2021-04-12 Update: Since this work was begun the Library of Parliament has made available data that is much higher quality than that available from the sources cited here. That data was used for the Parity Across Time project but has not yet been documented here. Many of the basic assumptions remain, however.
Getting the raw data for Canadian federal elections is an exercise in frustration. It’s available from Elections Canada and the government’s Open Data Portal but in several different formats and sometimes with file format errors, multiple names for the same political party, etc.
I’ve collected what’s available, cleaned it up, and put it all into a common format. The programs to do this are freely available on GitHub if others want to extend or improve upon them.
Finally, several other files are available with an overview of each election as well as the parties involved.

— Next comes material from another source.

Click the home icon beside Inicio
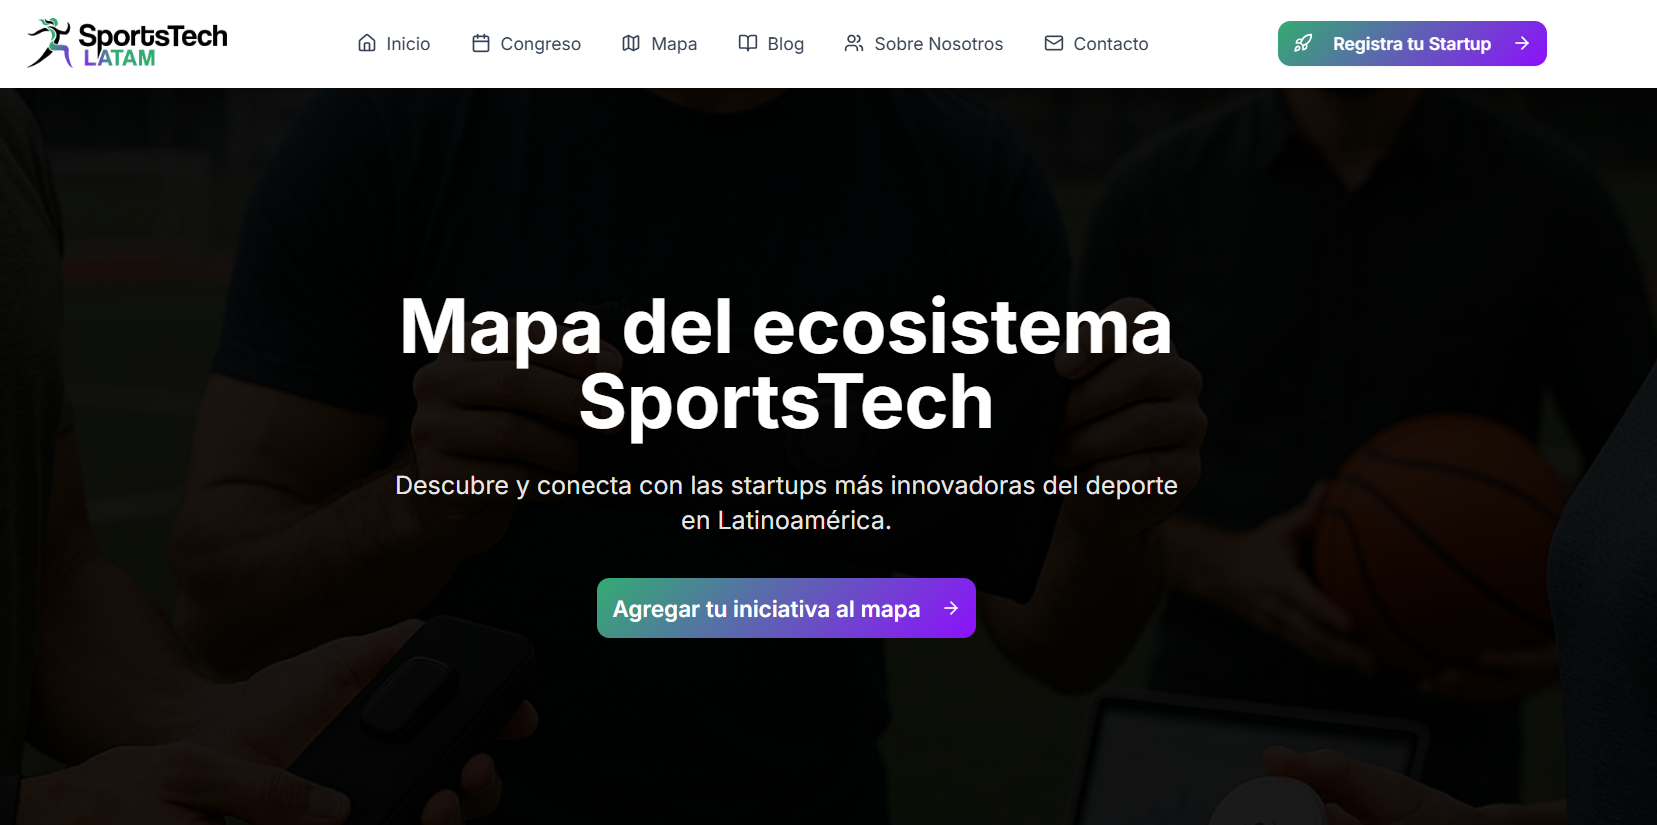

The really raw data is from:
To harmonize this, we drop the poll-by-poll data and go to just the riding level.
There is some overlap in the data sets. We prefer the first data set to the second in those cases.
The Open Data Portal also includes a link to data for the 38th election. However, it’s in a different format and does not provide the same level of detail.
Since working on this, Semra Sevi has released a data set developed for her PhD research. She has done an impressive amount of manual work to identify individual candidates across elections, include their gender (everyone), birth year (elected MPs only) and occupation. She also started with data from ParlInfo rather than Elections Canada. There is a paper describing the work in more detail, but it is unfortunately behind a paywall.